Docker 101

Aug 9, 2020 by Charlie Reese | 15 minute read

I recently started using Docker for personal projects, and I love it. So much so that I wanted to put together a reference document for myself (and anyone else that finds it useful). What follows is that document.

Table of Contents

  1. What is Docker? Why use Docker?
    • Docker Engine
  2. Docker Images
  3. Docker Containers
  4. Docker Networking
  5. Docker Volumes (Persistent Data)
  6. Containerizing an App
    • Dockerfiles
    • Docker Compose
  7. Containerizing Multiple Apps
    • Docker Swarm
    • Docker Stacks
    • Kubernetes

1. What is Docker? Why use Docker?

Docker is infrastructure software that creates, manages, and orchestrates containers (it is also the company that maintains the project, Docker Inc.).

1.1 What is a Container?

A container is a stand-alone, executable package of software including everything needed to run it.

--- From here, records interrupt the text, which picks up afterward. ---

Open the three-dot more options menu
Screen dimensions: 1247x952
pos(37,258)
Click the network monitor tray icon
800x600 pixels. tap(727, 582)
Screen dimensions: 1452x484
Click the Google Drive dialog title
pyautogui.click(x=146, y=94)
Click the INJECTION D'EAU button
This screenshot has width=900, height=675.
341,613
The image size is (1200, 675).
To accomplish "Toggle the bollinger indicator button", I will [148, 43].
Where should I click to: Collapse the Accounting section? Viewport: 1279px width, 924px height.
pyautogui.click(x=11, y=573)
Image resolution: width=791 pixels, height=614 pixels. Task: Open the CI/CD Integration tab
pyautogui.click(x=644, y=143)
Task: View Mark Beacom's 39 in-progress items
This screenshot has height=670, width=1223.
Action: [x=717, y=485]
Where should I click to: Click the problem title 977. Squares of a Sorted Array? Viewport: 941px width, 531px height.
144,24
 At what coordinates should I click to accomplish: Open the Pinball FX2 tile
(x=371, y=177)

Reasons to use containers:

  1. Containers always run the same, regardless of their environment

    • No more "Works on my machine" problems
  2. Containers are fast / lightweight

    • Containers running on a single machine can share a machine's operating system kernel (unlike virtual machines)
  3. Containers allow you to easily isolate and run many applications

    • Developers can deploy production-like environments locally in seconds
    • Applications can be isolated with only what they need to survive, and nothing more
    • Deploying and managing microservices becomes simple

1.2 The Docker Engine

The Docker engine is the modular software that runs and manages containers. The following components make up the Docker engine:

  • Docker client
  • Docker daemon
    • Implements the Docker API, image management, authentication, security, networking, and volumes
  • containerd
    • Manages container execution logic and container lifecycle operations (i.e. start, stop, pause, etc.)
    • Formerly in the Docker daemon
  • runc
    • Implementation of the OCI container-runtime-spec (creates containers / interface to kernel primitives)

2. Docker Images

Much like a virtual machine (VM) template is like a stopped VM, a Docker image is like a stopped container. You can pull images from an image repository; Docker Hub is the most popular. You can also build images using Dockerfiles (more on this later).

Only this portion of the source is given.